Data provided Start Marker
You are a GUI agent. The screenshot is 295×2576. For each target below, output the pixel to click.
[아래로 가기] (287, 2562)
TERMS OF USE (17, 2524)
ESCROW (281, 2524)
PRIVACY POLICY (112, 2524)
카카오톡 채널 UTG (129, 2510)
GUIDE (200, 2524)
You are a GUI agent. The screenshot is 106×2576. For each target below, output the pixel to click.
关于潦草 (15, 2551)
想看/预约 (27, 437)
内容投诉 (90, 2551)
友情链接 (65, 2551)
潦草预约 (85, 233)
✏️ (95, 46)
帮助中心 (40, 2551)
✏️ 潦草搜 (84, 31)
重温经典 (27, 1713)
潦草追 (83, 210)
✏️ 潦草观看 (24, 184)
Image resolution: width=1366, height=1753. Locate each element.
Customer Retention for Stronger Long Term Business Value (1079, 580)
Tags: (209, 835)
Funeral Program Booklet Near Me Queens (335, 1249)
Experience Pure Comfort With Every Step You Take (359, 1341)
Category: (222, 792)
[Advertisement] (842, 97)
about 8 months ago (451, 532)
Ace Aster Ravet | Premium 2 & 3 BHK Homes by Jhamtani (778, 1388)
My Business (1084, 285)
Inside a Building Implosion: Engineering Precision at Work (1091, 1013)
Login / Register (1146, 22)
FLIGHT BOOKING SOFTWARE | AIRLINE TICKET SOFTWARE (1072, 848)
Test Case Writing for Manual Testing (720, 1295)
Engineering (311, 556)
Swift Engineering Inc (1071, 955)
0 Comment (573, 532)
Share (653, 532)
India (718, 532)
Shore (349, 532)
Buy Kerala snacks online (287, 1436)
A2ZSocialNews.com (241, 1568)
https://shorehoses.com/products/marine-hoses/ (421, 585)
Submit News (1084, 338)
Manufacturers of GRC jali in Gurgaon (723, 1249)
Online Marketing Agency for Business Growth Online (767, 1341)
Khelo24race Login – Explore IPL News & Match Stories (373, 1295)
Data provided End Marker
▶ What this task involves: Repeat the listing exactly, from its first line to its last.

▶ Answer to this exercise:
You are a GUI agent. The screenshot is 295×2576. For each target below, output the pixel to click.
[아래로 가기] (287, 2562)
TERMS OF USE (17, 2524)
ESCROW (281, 2524)
PRIVACY POLICY (112, 2524)
카카오톡 채널 UTG (129, 2510)
GUIDE (200, 2524)
You are a GUI agent. The screenshot is 106×2576. For each target below, output the pixel to click.
关于潦草 (15, 2551)
想看/预约 (27, 437)
内容投诉 (90, 2551)
友情链接 (65, 2551)
潦草预约 (85, 233)
✏️ (95, 46)
帮助中心 (40, 2551)
✏️ 潦草搜 (84, 31)
重温经典 (27, 1713)
潦草追 (83, 210)
✏️ 潦草观看 (24, 184)
Image resolution: width=1366, height=1753. Locate each element.
Customer Retention for Stronger Long Term Business Value (1079, 580)
Tags: (209, 835)
Funeral Program Booklet Near Me Queens (335, 1249)
Experience Pure Comfort With Every Step You Take (359, 1341)
Category: (222, 792)
[Advertisement] (842, 97)
about 8 months ago (451, 532)
Ace Aster Ravet | Premium 2 & 3 BHK Homes by Jhamtani (778, 1388)
My Business (1084, 285)
Inside a Building Implosion: Engineering Precision at Work (1091, 1013)
Login / Register (1146, 22)
FLIGHT BOOKING SOFTWARE | AIRLINE TICKET SOFTWARE (1072, 848)
Test Case Writing for Manual Testing (720, 1295)
Engineering (311, 556)
Swift Engineering Inc (1071, 955)
0 Comment (573, 532)
Share (653, 532)
India (718, 532)
Shore (349, 532)
Buy Kerala snacks online (287, 1436)
A2ZSocialNews.com (241, 1568)
https://shorehoses.com/products/marine-hoses/ (421, 585)
Submit News (1084, 338)
Manufacturers of GRC jali in Gurgaon (723, 1249)
Online Marketing Agency for Business Growth Online (767, 1341)
Khelo24race Login – Explore IPL News & Match Stories (373, 1295)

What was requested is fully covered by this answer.